Wednesday, May 22, 2013
The Associated Press
WASHINGTON - The Federal Reserve said Thursday it will expand its holdings of long-term securities through open-ended purchases of $40 billion of mortgage debt a month, its third round of quantitative easing as it seeks to boost growth and reduce unemployment.
“We’re looking for ongoing, sustained improvement in the labor market,” says Fed Chairman Ben Bernanke.
Associated Press file photo
"We're looking for ongoing, sustained improvement in the labor market," Chairman Ben Bernanke said at his news conference Thursday in Washington after the conclusion of a two-day meeting of the Federal Open Market Committee. "There's not a specific number we have in mind. What we've seen in the last six months isn't it."
Stocks jumped, sending benchmark indexes to the highest levels since 2007, as the Fed said it will continue buying assets, undertake additional purchases and employ other policy tools as appropriate "if the outlook for the labor market does not improve substantially."
Bernanke is enlarging his supply of unconventional tools to attack unemployment that has been stuck above 8 percent since February 2009, a situation he called a "grave concern." The decision immediately provoked a renewed backlash from Republicans, including Sen. Bob Corker of Tennessee, who said Bernanke's policies damage the Fed's credibility while doing little to spur the economy.
The open market committee also said it would probably hold the federal funds rate near zero "at least through mid-2015." Since January, the Fed had said the rate was likely to stay low at least through late 2014. The Fed said "a highly accommodative stance of monetary policy will remain appropriate for a considerable time after the economic recovery strengthens."
The Standard & Poor's 500 Index jumped 1.6 percent to 1,459.99 at the close of trading in New York. The yield on the 10-year Treasury note rose to 1.74 percent from as low as 1.71 percent.

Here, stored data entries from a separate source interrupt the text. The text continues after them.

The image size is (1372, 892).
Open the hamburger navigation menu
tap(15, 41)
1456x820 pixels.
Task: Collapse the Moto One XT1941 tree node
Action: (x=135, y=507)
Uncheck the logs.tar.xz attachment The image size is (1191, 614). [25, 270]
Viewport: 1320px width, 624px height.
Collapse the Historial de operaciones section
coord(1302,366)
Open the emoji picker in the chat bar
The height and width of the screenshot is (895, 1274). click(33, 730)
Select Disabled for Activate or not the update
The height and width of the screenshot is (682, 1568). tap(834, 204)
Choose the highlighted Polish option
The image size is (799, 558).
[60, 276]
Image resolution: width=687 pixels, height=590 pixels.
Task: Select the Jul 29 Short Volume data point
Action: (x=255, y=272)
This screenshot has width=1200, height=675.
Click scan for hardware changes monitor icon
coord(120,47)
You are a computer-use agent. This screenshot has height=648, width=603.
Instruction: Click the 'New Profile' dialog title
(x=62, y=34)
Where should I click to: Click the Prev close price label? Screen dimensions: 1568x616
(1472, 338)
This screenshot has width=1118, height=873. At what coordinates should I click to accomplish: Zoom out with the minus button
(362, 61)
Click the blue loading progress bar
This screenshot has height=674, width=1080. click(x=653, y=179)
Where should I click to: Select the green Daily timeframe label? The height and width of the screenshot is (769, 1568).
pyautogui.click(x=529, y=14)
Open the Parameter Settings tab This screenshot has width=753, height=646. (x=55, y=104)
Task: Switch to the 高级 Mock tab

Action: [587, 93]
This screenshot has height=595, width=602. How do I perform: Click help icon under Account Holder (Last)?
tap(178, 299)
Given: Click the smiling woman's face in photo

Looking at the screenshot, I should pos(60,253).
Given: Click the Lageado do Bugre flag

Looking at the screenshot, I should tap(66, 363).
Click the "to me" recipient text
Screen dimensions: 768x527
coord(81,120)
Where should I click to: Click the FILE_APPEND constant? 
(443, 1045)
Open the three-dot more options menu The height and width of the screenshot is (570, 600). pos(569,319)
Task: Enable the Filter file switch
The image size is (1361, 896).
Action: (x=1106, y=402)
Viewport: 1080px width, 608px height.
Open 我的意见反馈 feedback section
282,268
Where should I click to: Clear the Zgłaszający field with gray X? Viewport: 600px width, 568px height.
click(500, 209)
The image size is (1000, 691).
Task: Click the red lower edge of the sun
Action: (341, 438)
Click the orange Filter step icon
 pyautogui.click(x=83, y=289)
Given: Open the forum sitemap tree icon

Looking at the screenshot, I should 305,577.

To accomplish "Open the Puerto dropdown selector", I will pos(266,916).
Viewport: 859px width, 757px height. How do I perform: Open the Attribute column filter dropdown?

"This is definitely a significant shift in (committee) policy," said Julia Coronado, chief economist for North America at BNP Paribas in New York and a former Fed economist. "This is a very aggressive commitment to success on its mandates."
Bernanke said the open-ended purchases would continue until the labor market improved significantly.
The central bank also released its economic forecasts for growth, inflation, unemployment and interest rates over the next three years. Twelve of the Fed's 19 policy makers said interest rates should rise for the first time in 2015.
The Fed now expects the job-market outlook to improve more swiftly by 2014, with unemployment forecast to fall to 6.7 percent to 7.3 percent, compared with 7 percent to 7.7 percent in their June projections. In 2015, unemployment is forecast at 6 percent to 6.8 percent.